**What is required**
Search the listing for the string "heading" and copy every line that contains it.
+ + + +
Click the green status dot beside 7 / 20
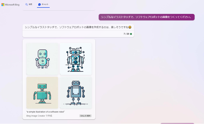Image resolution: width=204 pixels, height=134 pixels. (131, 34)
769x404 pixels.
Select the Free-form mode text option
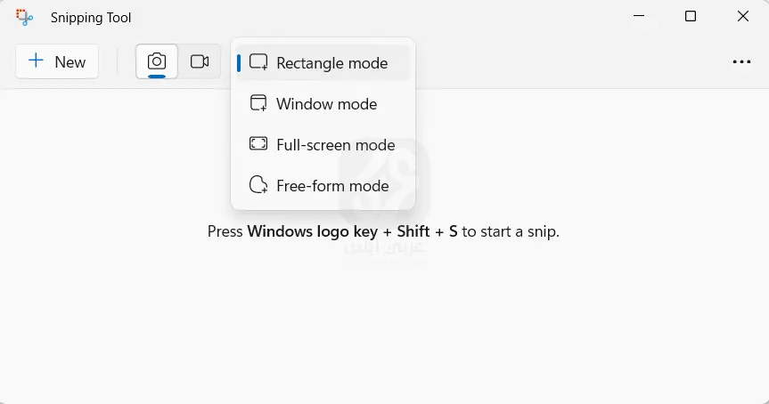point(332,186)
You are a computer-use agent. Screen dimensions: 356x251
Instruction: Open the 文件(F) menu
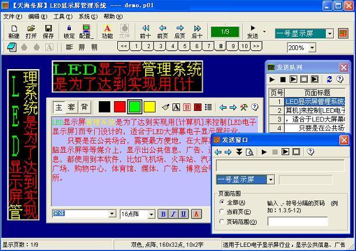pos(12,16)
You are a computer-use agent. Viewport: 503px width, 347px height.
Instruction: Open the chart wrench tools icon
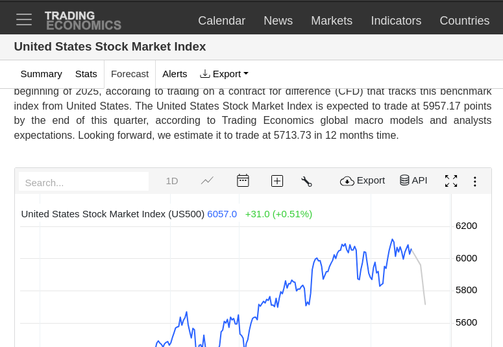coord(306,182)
+ + + +
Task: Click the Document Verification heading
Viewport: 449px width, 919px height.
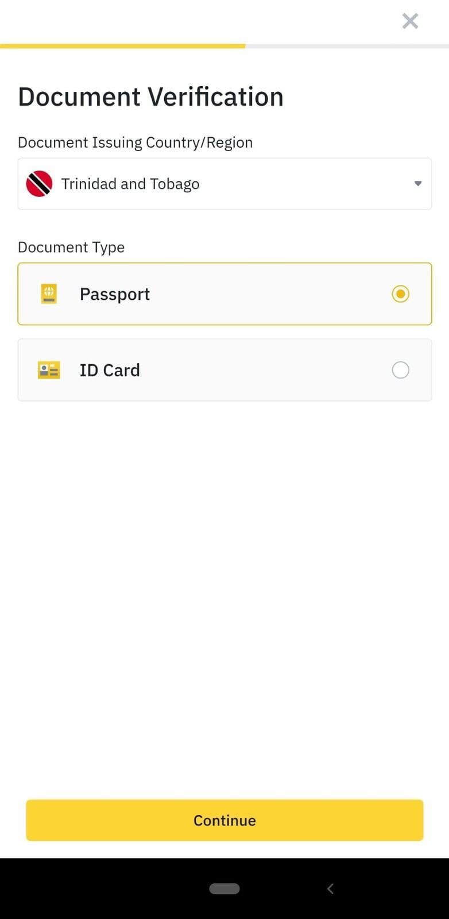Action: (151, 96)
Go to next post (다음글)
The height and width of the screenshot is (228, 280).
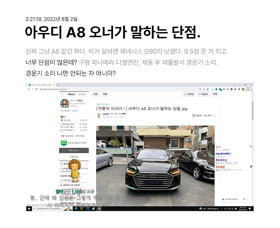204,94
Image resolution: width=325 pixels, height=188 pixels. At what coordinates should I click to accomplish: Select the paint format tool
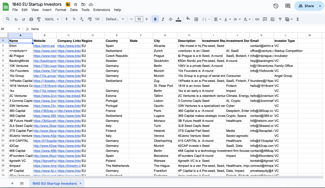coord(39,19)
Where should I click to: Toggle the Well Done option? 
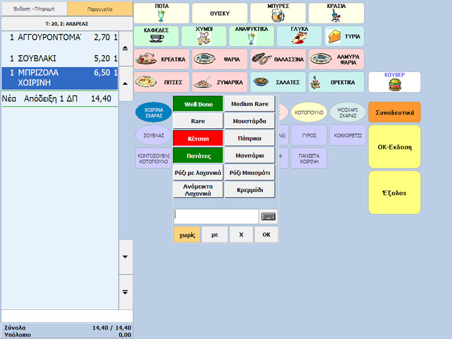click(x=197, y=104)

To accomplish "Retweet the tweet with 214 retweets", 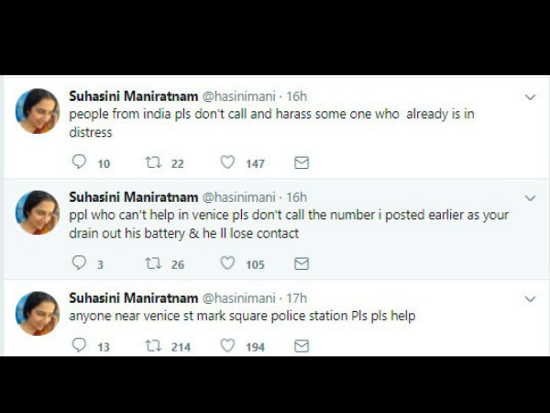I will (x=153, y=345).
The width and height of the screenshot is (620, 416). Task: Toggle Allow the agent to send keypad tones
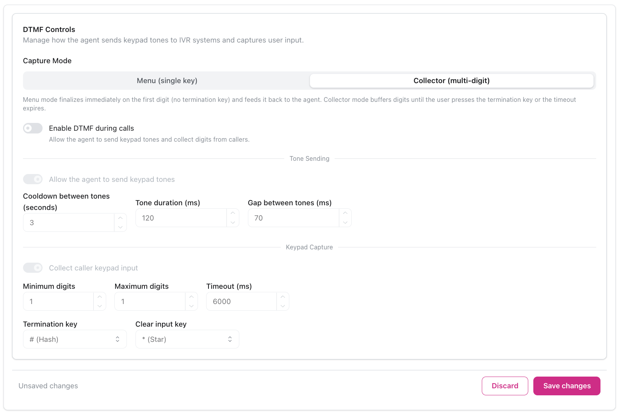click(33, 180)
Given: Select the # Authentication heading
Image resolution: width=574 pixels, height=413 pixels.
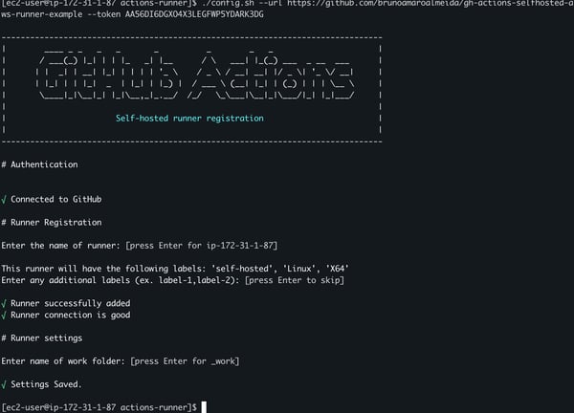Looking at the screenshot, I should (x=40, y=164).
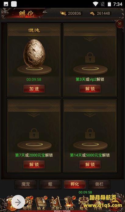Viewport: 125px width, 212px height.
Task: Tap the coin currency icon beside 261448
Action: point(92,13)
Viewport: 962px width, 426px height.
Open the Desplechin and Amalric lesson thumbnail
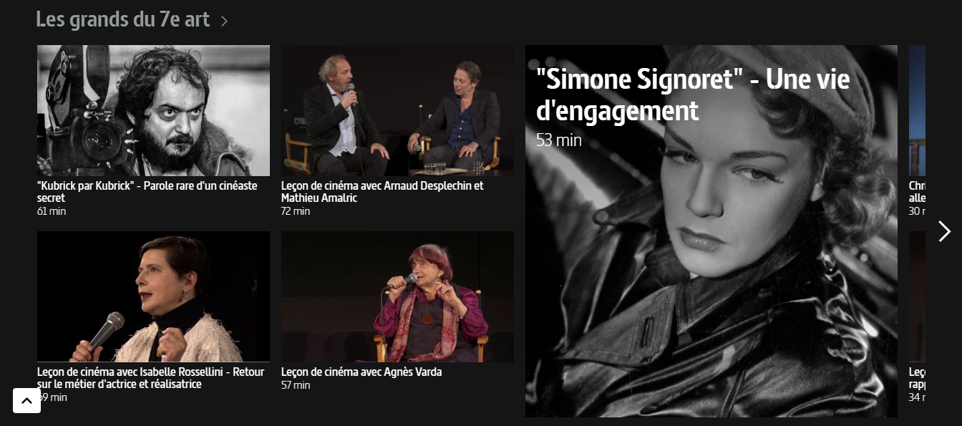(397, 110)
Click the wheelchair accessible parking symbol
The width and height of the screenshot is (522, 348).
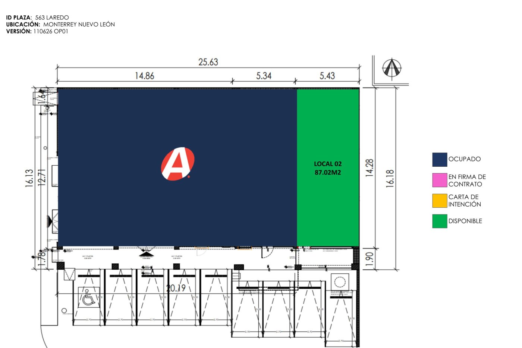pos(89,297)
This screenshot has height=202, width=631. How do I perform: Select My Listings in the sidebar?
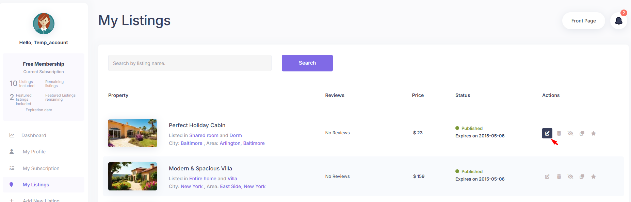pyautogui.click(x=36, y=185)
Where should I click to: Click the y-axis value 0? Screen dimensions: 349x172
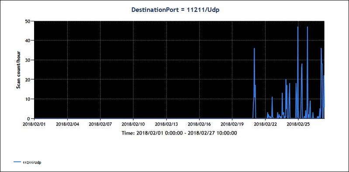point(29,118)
+ + + +
**Answer section**
Task: Click the Document Verification heading
Given: Select the # Authentication heading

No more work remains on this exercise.